He also said that so many people were going in and out of the labs at odd hours to check on experiments that it's unlikely Ivins would have gone undetected if he had been working on something illicit, even at night.

The FBI said Ivins used a machine called a lyophilizer in his lab to make the anthrax. But such a machine is also used in creating anthrax vaccines.

Why did two of the anthrax letters include a harmless bacterial contaminant, but not the others? The FBI has not shown where that bacterium originated or if agents tried to trace it to Ivins. Nor has there been an explanation of why the first set of letters contained the bacterium but not the second set.

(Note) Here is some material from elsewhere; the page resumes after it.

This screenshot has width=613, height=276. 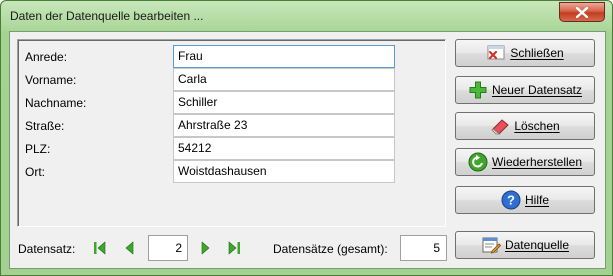 I want to click on close-document-icon, so click(x=496, y=53).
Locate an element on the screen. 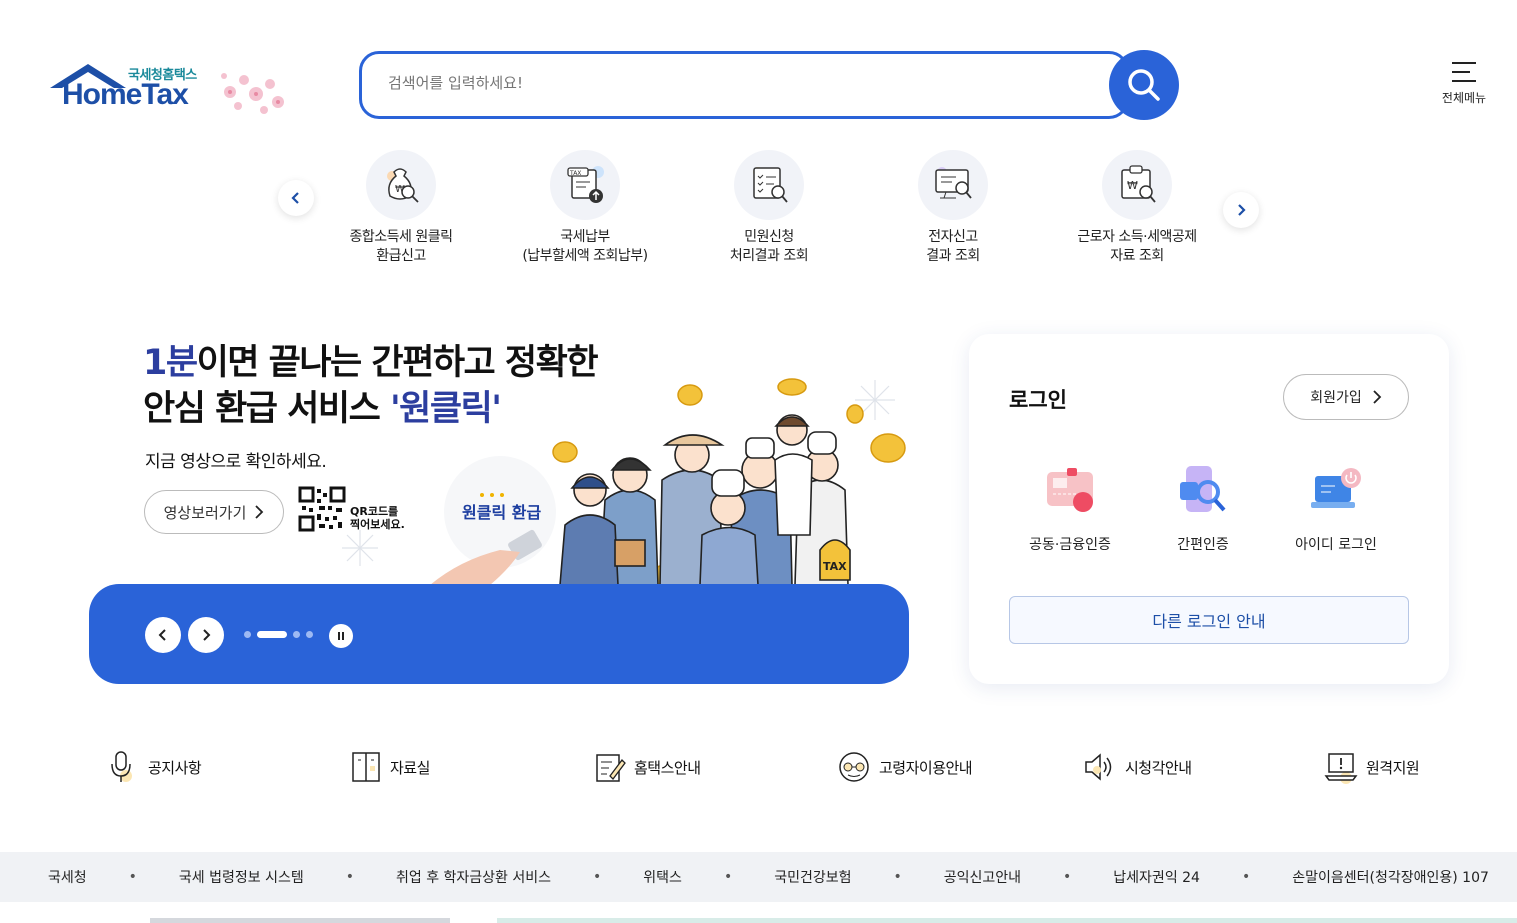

Experts would also like to see more detail from the FBI on how exactly it was able to link the anthrax used in the mailings to the flask handled by Ivins.

"So much of the FBI's case is based on the fact they are 100 percent convinced it came out of that one container," said Randall Larsen, national security adviser for the Center for Biosecurity at the University of Pittsburgh Medical Center. "Even the FBI themselves admit this is a brand-new technology they came up with."

•What motive would Ivins have had? The FBI suggested he wanted heighten the need for an anthrax vaccine he was working on. The FBI also released Ivins' own e-mails that describe his mental state as depressed, delusional and paranoid.

But does that make him a killer?

"He's obviously a disturbed individual, but how that disturbed behavior exhibited itself does not seem at all relevant to engaging in a bioterrorist attack," said David Fidler, director of the Indiana University Center on American and Global Security.

And Byrne said he never saw bizarre behavior that went beyond what might be expected from an eccentric scientist.

"If he had mental health problems, he was taking care of them well," Byrne said. "Could he have been so smart that he completely fooled me?

"Yeah, it's possible, but I doubt it."